- [TRECHO DADO]
• • • • •

O desenvolvimento sustentável é aquele que atende às necessidades do presente sem comprometer a possibilidade de as gerações futuras atenderem as suas próprias necessidades.

      O Relatório Brundtland apontou medidas a serem adotadas em âmbito nacional e internacional para que o desenvolvimento sustentável fosse alcançado. Entre elas, a limitação do crescimento populacional, a diminuição do consumo de energia e desenvolvimento de tecnologias com uso de fontes energéticas renováveis (RAMMÊ, 2014, p. 24).  

       Em evolução histórica, a partir da Conferência das Nações Unidas sobre Meio Ambiente e Desenvolvimento, realizada no Rio de Janeiro em 1992, vige o princípio da garantia de desenvolvimento econômico e social ecologicamente sustentado. Deste modo, foi feita a opção pela preservação do meio ambiente desde logo, para atender as necessidades das futuras gerações (MIRRA, 1996, p. 59).

• • • • •

- [O QUE FAZER]
Retome o trecho sobre desenvolvimento sustentável logo após a última frase e dê continuidade a ele. Os dados são um material à parte, sem ligação com o trecho sobre desenvolvimento sustentável.

• • • • •

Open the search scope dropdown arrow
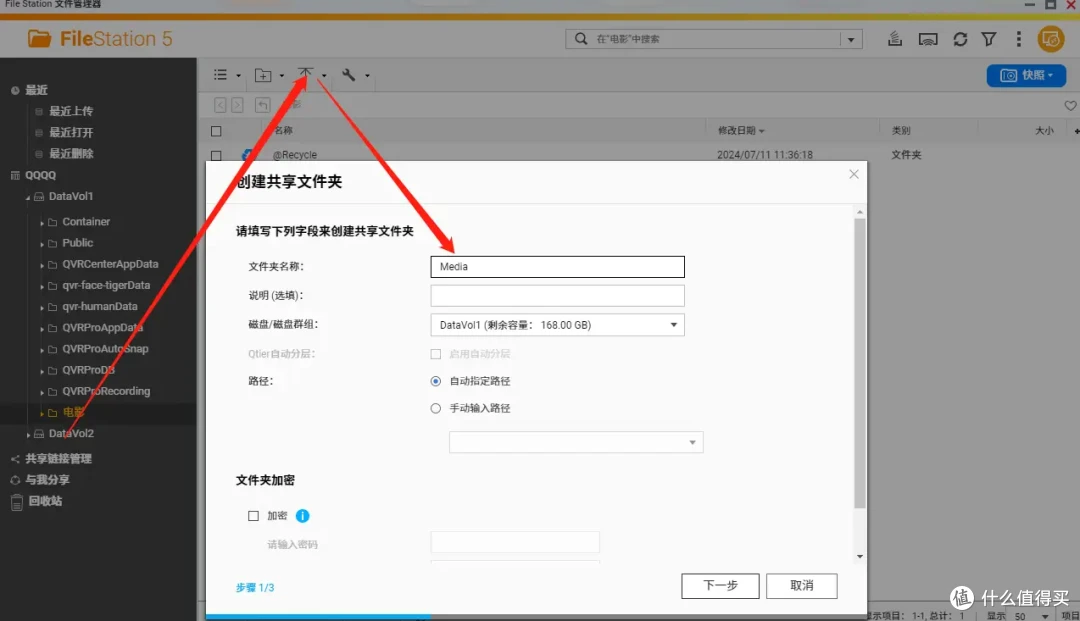 [851, 38]
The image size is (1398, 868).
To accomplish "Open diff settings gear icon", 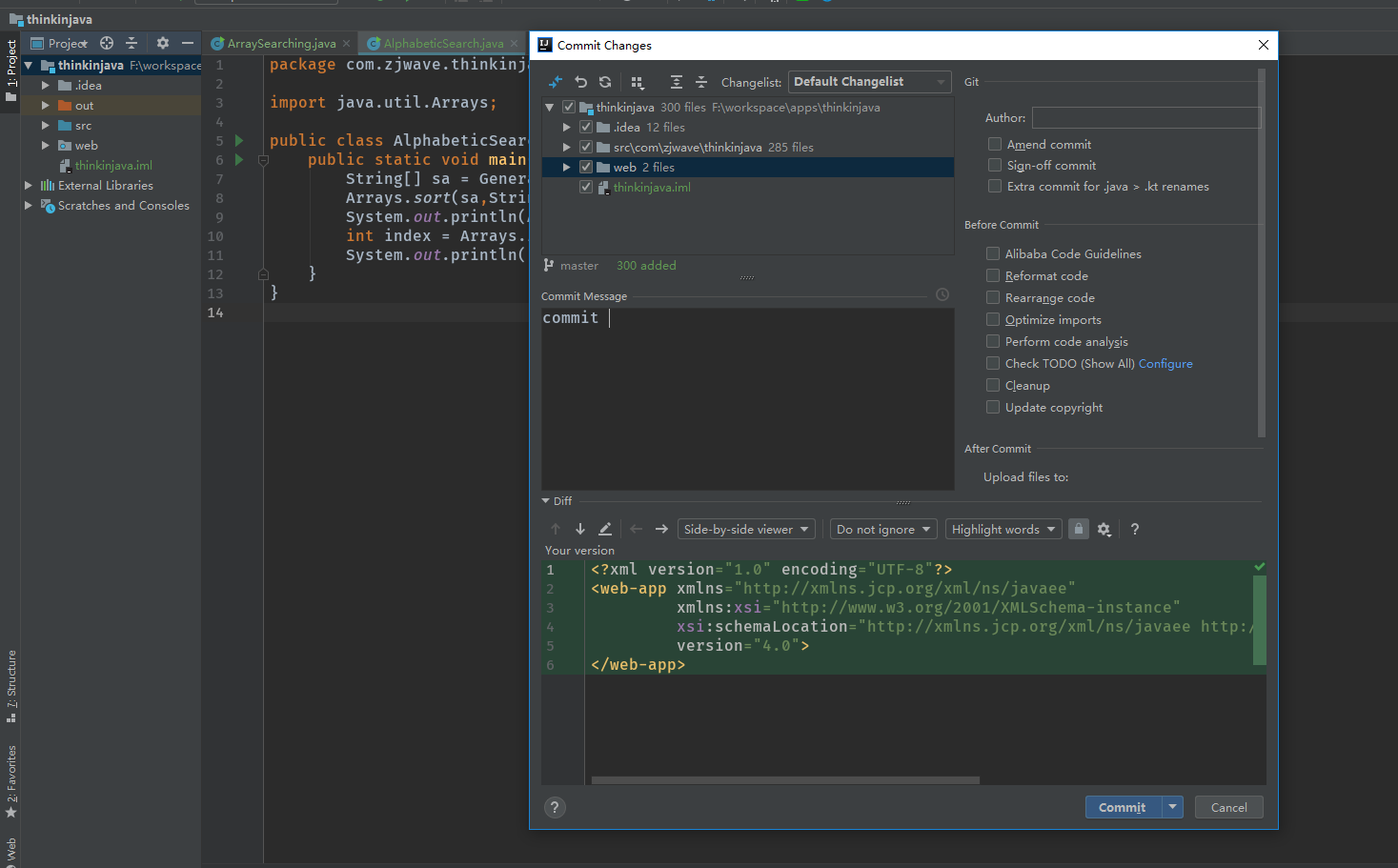I will (x=1104, y=529).
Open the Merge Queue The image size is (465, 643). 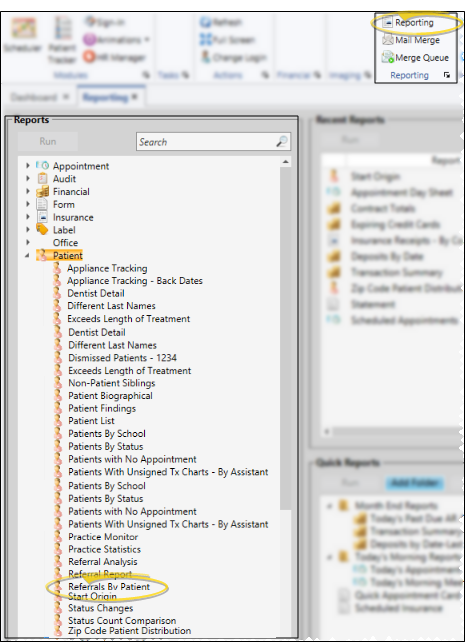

• • • • •

- [RESULTADO DO EXERCÍCIO]
       A sustentabilidade é mais conhecida em sua dimensão ambiental, como preservação do meio ambiente para garantir a qualidade de vida das presentes e das futuras gerações. Abarca, deste modo, a conservação ambiental intergeracional, isto é, para as gerações futuras, compreendendo a conservação de opções (manutenção da diversidade biológica e cultural), a conservação da qualidade e a conservação do acesso com equidade (BENJAMIN, 2001, p.8).

       Todavia, opera igualmente nas dimensões social e econômica. Alguns autores a apresentam calcada em cinco alicerces,     asseverando  que  há  sustentabilidade   quando “o empreendimento humano for economicamente viável, politicamente adequado, socialmente justo, culturalmente aceito e ecologicamente adequado” (COELHO, ARAÚJO, 2011, p. 5).

       No aspecto social, destacam-se o crescimento populacional, cumulado com a distribuição não equitativa dos recursos naturais. Nenhuma das duas situações é sustentável.

       O crescimento populacional ocorre de modo exponencial, sendo estimado que atingirá cerca de 10.000 milhões de habitantes no mundo em 2100, isto contando com as taxas de crescimento negativo nos países industrializados. Do contrário, o quantitativo seria de 22.000 milhões de pessoas (PEREIRA, 2007, p. 28-29). É preciso conter o crescimento populacional, muito mais acentuado do que a regeneração dos recursos naturais, para que não haja um colapso no sistema produtivo, como alertou o Relatório Meadows (RAMMÊ, 2014 p. 18).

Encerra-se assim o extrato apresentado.